Contact Information: Mary Mitros (630) 407-6706

Wednesday, April 5, 2017

DuPage County, SCARCE Hold 11th Annual Sustainable Design Challenge

Students from several DuPage County high schools displayed their green building projects to the public at the 11th annual Sustainable Design Challenge on Tuesday, held at DuPage County’s Administration Building in Wheaton.

Sponsored by DuPage County Stormwater Management, SCARCE coordinates the event each year to encourage local schools to explore sustainable building and landscaping topics with students. Participating high schools included Wheaton Warrenville South, York Community (Elmhurst), Glenbard East (Lombard), Lake Park (Roselle) and Hinsdale South (Darien).

“We look forward to the Sustainable Design Challenge every year at the County,” said County Board Chairman Dan Cronin. “It’s a breath of fresh air to see the building filled with students who have turned their ideas into innovative and advanced building designs. I continue to be impressed year after year.”
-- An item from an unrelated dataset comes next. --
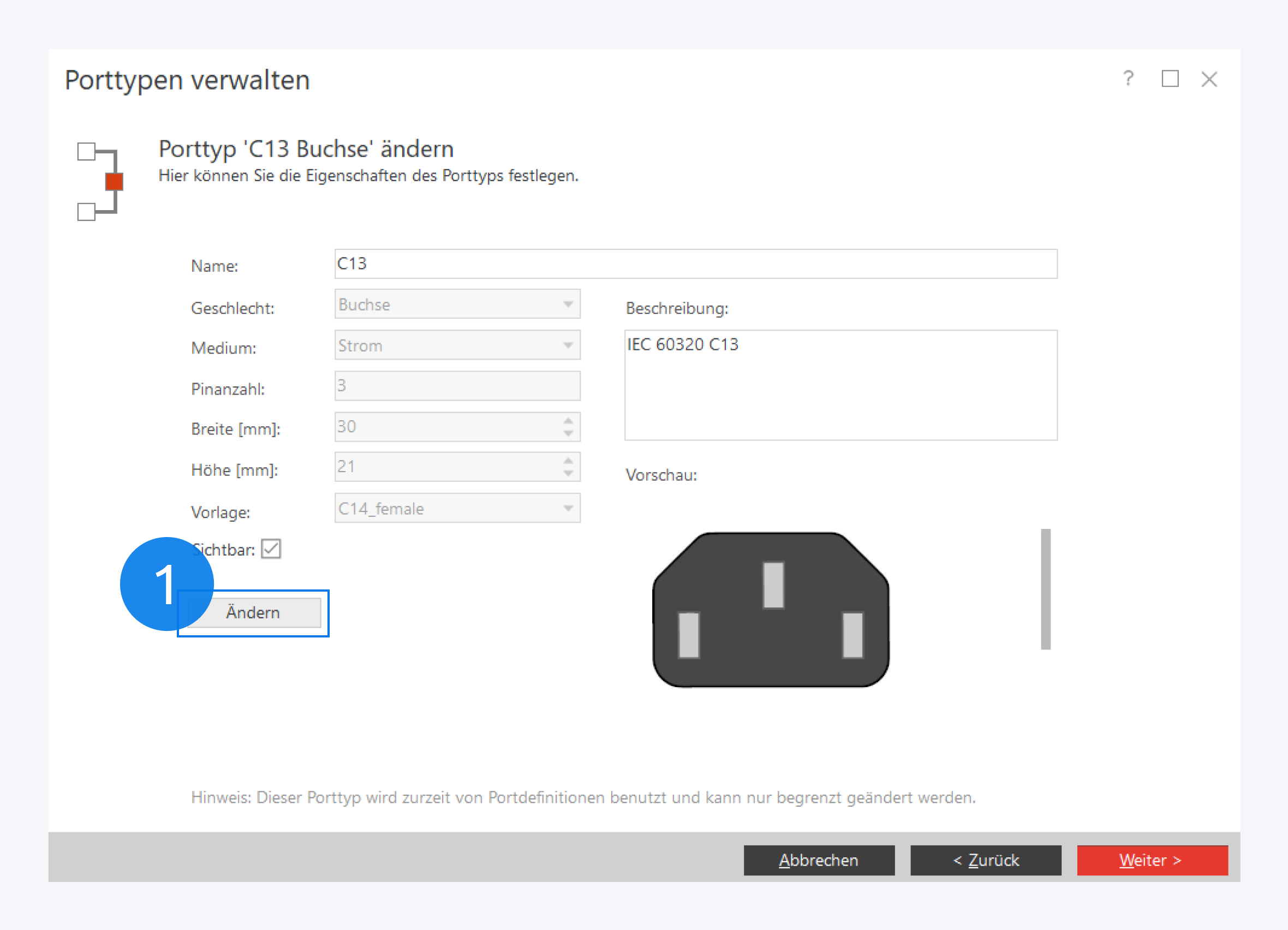Click the Beschreibung text area
Viewport: 1288px width, 930px height.
click(840, 385)
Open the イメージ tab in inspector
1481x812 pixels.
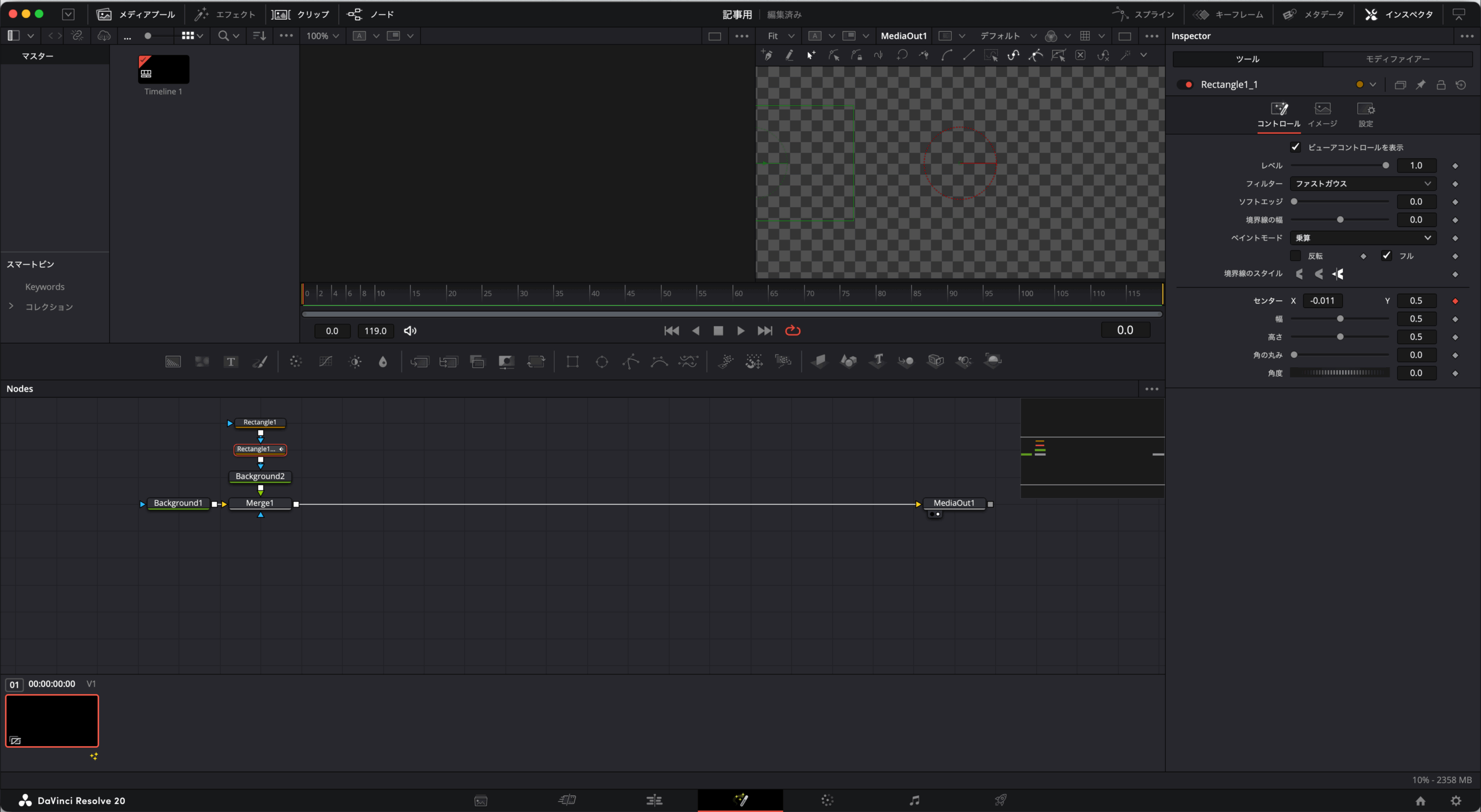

Nearly 30 student groups presented models of their designs to a panel of judges, as well as the public, County Board members, local professionals and County and municipal staff. Students explained the design elements that made their building sustainable, including renewable energy sources such as solar panels and wind turbines, water conservation elements using native plant landscaping and rain barrels and green infrastructure for stormwater management. The DuPage County Board will award the top designs at the May 9 meeting.

“We introduced the element of competition by judging projects last year, and, from what I’ve seen, it has really prompted students to elevate the quality of their designs,” said Stormwater Management Planning Committee Chairman Jim Zay. “They’re bringing professionalism and ingenuity to their projects and I look forward to recognizing the top designs along with the rest of the County Board.”

Kay McKeen, founder and executive director of SCARCE, credits much of the popularity of this event to schools advancing science, technology, mathematics and engineering (STEM) education.

“It has been a long time coming, but STEM curriculum has finally become a staple in schools,” said McKeen. “Students can actually take the principles learned in the classroom and apply them to real world scenarios.”

During the event, students also toured sustainable practices throughout DuPage County’s campus, including a green roof, rain garden and restored wetland, as well as several sustainable building features at the DuPage Health Department’s Community Center.